Mediação Familiar

A mediação familiar consiste numa intervenção de um terceiro elemento, neutro e imparcial, que visa a procura de alternativas e consensos, ajudando as partes a chegar a um acordo com o qual ambas se identifiquem.

Num contexto de divórcio ou separação, o objetivo deste serviço de mediação familiar e de conflitos é facilitar a obtenção de acordos e a possibilidade de não judicialização do processo, valorizando rapidez, menor desgaste emocional e foco no bem-estar dos filhos.

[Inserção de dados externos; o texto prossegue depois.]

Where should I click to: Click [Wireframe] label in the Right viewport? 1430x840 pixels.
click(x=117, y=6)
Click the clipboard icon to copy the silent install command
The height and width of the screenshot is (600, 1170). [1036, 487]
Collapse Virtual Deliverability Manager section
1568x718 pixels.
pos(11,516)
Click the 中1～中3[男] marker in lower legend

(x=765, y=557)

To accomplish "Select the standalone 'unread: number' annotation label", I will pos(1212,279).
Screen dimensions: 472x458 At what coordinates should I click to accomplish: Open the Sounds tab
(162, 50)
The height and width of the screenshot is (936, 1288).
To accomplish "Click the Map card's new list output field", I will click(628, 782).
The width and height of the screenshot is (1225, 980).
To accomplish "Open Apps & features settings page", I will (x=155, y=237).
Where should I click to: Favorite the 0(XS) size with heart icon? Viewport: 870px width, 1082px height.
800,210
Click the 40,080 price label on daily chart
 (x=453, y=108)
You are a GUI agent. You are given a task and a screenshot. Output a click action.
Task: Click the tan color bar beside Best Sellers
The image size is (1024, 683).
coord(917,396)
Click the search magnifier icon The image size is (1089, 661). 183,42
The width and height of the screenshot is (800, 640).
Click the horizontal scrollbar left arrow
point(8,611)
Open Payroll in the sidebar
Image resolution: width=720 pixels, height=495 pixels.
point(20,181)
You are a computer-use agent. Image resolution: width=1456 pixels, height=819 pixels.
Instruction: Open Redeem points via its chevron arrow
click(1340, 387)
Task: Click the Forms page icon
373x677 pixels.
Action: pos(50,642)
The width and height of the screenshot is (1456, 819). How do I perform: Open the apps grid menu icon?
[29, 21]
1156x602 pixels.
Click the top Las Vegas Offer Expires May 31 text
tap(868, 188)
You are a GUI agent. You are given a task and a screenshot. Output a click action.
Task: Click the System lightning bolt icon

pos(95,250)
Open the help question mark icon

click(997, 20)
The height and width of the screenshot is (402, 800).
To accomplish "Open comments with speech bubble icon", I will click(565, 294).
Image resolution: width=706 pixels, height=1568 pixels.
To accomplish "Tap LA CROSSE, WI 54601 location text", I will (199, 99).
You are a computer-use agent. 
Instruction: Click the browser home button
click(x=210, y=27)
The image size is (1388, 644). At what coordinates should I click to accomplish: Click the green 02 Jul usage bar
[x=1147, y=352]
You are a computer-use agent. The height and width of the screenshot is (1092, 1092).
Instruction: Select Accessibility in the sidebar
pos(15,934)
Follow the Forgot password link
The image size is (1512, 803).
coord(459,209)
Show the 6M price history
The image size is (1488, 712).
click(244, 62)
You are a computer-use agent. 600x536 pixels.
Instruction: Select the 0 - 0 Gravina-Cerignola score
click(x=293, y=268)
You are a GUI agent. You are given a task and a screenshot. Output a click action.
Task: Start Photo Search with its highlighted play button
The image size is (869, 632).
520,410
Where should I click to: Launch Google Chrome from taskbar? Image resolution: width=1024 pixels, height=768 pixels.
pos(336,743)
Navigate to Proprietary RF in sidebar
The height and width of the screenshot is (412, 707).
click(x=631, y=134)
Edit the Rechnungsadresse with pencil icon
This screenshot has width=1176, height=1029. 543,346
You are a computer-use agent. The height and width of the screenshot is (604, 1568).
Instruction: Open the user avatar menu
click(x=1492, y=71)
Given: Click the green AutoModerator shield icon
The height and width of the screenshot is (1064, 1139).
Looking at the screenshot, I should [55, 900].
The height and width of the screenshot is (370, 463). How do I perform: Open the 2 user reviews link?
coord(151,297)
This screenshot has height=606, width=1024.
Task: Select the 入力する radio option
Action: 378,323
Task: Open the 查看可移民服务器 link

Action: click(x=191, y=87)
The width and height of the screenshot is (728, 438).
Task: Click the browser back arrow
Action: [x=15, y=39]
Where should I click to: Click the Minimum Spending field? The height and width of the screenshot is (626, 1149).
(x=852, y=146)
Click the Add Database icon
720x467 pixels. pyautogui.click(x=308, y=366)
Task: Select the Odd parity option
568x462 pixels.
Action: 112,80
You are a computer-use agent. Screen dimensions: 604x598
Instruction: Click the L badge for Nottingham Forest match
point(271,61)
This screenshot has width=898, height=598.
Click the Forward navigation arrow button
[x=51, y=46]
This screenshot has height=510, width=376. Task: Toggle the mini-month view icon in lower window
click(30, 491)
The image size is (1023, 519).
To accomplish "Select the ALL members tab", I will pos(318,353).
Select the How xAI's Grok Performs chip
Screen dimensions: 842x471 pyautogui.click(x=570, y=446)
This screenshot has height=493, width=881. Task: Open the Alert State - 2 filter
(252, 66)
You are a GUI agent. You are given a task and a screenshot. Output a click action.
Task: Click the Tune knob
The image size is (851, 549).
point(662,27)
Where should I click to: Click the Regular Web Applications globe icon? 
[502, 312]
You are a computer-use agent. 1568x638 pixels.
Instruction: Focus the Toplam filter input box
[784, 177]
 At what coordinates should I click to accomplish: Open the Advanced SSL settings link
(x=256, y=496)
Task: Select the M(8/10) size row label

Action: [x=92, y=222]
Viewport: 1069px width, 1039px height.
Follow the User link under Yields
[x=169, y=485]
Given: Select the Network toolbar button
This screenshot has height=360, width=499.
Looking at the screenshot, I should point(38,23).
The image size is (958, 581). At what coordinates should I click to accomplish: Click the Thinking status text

A mediação não tem como objetivo apurar responsabilidades ou atribuir culpas, nem substitui o aconselhamento jurídico ou a terapia psicológica. Trata-se de um espaço estruturado e confidencial, orientado para a organização prática da vida familiar, a melhoria da comunicação e a tomada de decisões responsáveis e colaborativas.

Procurando manter um clima de cooperação e responsabilidade, este tipo de intervenção destina-se a:

  • Casais/ex-casais que estejam em fase de separação e divórcio, que tenham filhos e necessitem de estabelecer ou rever o acordo de regulação das responsabilidades parentais.
  • Ex-casais que necessitem de ajuda para manter uma relação parental estável e responsável, promovendo a cooperação e o exercício de uma parentalidade adequada.
  • Ex-casais, com ou sem filhos, que necessitem de chegar a determinados acordos e/ou gerir conflitos, procurando um clima de consenso.
  • Casais/pessoas que tenham decidido separar-se e que procuram ajuda no processo de divórcio e/ou na forma como transmitir e ajudar os filhos a viver esta mudança.
  • Pessoas e famílias que tenham dificuldades de relacionamento e comunicação e procuram apoio para gerir e/ou ultrapassar as suas divergências.

Quando é indicada a Mediação Familiar e quando não é?

A mediação familiar é indicada quando ambas as partes estão dispostas a conversar e a procurar acordos, mesmo existindo desacordos ou emoções difíceis. É especialmente útil em situações de separação, divórcio e organização das responsabilidades parentais, quando existe vontade de cooperar e proteger o bem-estar dos filhos. A mediação não é indicada em situações de violência, abuso, grandes desequilíbrios de poder ou quando uma das partes não demonstra disponibilidade para o diálogo, devendo nesses casos ser procuradas outras formas de apoio.